Kaplan-Meier analysis of overall survival for patients with ovarian cancer treated with IV gemcitabine and IP platinum. The x-axis indicates overall survival in years after initial diagnosis. The y-axis indicates the proportion of patients surviving with uncensored data.
Discussion
Despite aggressive surgical management followed by platinum and taxane based chemotherapy, many women with ovarian cancer will recur. Options for recurrent ovarian cancer have limited effectiveness. novel therapies are needed. As ovarian cancer is often confined to the peritoneal cavity, IP chemotherapy has been suggested as an innovative approach.
IP administration of chemotherapy results in a higher IP concentration of chemotherapeutic agent than can be achieved with standard IV doses. Miyagi and colleagues16 sampled serum and intraperitoneal fluid from patients receiving either IP (n=11) or IV (n=11) carboplatin. Regardless of route of administration, the carboplatin was dosed at an AUC of 6, calculated by the Calvert formula. The measured area under the curve (AUC) for free platinum in the serum was not statistically different for the iP and the iV group, with a mean AUC (mg × min/ml) of 2.86 and 2.40, respectively. However, the measured AUC for free platinum in the intraperitoneal space was 17 times higher for the IP group as compared to the IV group, mean AUC (mg × min/ml) of 53.31 and 3.10, respectively.
The utilization of IP chemotherapy in the treatment of primary ovarian cancer has been associated with promising results. GOG 172, a randomized prospective phase 3 trial, demonstrated improved survival for optimally cytoreduced stage III ovarian cancer patients, enrolled in the IP arm as compared to those patients who received treatment in the IV only arm.2 Further investigation both of additional IP regimens other than platinum and taxane and of IP administration for recurrent ovarian cancer is warranted.
Gemcitabine has shown significant activity in the treatment of ovarian cancer7 and its use in IP regimens for the treatment of ovarian cancer is reasonable.

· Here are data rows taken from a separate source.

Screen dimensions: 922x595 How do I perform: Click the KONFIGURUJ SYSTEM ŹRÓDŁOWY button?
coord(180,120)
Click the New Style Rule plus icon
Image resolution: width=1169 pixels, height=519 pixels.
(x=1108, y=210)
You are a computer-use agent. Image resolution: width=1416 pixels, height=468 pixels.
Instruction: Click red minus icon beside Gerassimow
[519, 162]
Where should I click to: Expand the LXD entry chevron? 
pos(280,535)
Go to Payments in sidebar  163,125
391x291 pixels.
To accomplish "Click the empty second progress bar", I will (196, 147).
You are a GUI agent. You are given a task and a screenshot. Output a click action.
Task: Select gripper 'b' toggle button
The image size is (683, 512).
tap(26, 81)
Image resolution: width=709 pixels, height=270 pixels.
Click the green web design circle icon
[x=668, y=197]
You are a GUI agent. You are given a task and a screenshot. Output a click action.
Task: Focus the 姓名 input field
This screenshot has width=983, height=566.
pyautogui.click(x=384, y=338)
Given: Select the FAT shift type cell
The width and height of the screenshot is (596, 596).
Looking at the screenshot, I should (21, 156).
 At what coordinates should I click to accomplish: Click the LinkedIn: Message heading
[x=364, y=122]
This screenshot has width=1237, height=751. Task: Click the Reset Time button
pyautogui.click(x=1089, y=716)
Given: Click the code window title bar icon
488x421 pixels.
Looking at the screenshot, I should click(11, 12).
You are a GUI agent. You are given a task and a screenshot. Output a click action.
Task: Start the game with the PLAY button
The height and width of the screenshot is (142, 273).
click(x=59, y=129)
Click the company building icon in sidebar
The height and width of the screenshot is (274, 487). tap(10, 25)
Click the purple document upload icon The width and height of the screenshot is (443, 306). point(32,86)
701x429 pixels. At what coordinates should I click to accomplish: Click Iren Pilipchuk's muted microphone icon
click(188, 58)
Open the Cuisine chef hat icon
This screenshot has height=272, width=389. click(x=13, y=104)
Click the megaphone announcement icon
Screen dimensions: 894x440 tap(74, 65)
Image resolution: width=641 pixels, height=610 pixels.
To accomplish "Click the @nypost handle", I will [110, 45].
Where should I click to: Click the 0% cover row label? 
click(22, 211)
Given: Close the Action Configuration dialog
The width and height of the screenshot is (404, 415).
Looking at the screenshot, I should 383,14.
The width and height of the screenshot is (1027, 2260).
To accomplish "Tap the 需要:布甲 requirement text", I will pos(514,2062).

However, results from prior investigations of gemcitabine containing IP regimens were not promising. single agent IP gemcitabine provided limited activity.15 Although activity was improved with IP cisplatin and IP gemcitabine, the utilization of this combination was limited by toxicity.14
Our data show the combination of IV gemcitabine and an IP platinum agent to be a feasible regimen for the treatment of ovarian cancer. The most common toxicity was myelosuppression, occurring in 10 of 12 patients. Dose reductions were required in over half of patients (7/12) with the majority of patients (9/12) requiring pegfilgrastim. Overall, IP platinum and IV gemcitabine was well tolerated without long term sequela.
Our investigation is limited by small numbers, a heterogenous patient population and its retrospective nature. Given these limitations, the activity of IP platinum and IV gemcitabine is difficult to determine. At the completion of treatment 7 of 12 patients had no evidence of disease with normalization of their CA 125 and no radiographic evidence of malignancy. Currently, 3 patients are without evidence of disease.
IP chemotherapy appears to provide a survival advantage, when given as part of primary treatment for ovarian cancer in select patients. Our data suggest that iP platinum and IV gemcitabine is a feasible regimen for the treatment of ovarian cancer. Our retrospective study did not contain sufficient numbers to determine the activity of this regimen or a population of ovarian cancer patients most likely to benefit. This regimen may be most appropriate in patients with recurrent ovarian cancer who undergo optimal secondary cytoreductive surgery and did not receive IP chemotherapy as part of primary treatment.
Footnotes
Conflict of Interest Statement: The authors declare that they have no conflicts of interest.